:: EXERCISE ::
Copy the material below word for word, leaving out the pictures.

━━━━━ DATA ROWS

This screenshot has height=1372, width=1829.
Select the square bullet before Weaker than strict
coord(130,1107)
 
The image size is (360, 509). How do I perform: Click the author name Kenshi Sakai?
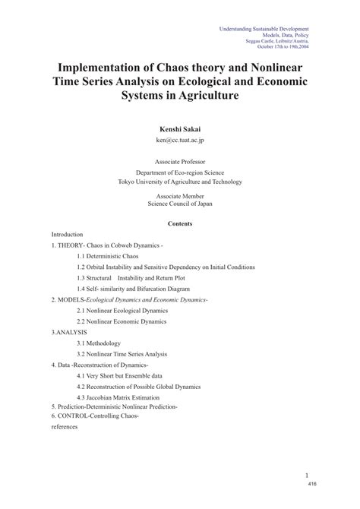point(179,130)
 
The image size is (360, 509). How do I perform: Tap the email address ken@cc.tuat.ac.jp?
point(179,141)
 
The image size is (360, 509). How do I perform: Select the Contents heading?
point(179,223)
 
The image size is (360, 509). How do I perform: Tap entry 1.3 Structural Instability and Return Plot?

━━━━━━━━━━

:: COMPLETE RESPONSE ::
This screenshot has height=1372, width=1829.
Select the square bullet before Weaker than strict
coord(130,1107)
 
The image size is (360, 509). How do I perform: Click the author name Kenshi Sakai?
point(179,130)
 
The image size is (360, 509). How do I perform: Tap the email address ken@cc.tuat.ac.jp?
point(179,141)
 
The image size is (360, 509). How do I perform: Select the Contents heading?
point(179,223)
 
The image size is (360, 509). How do I perform: Tap entry 1.3 Structural Instability and Return Plot?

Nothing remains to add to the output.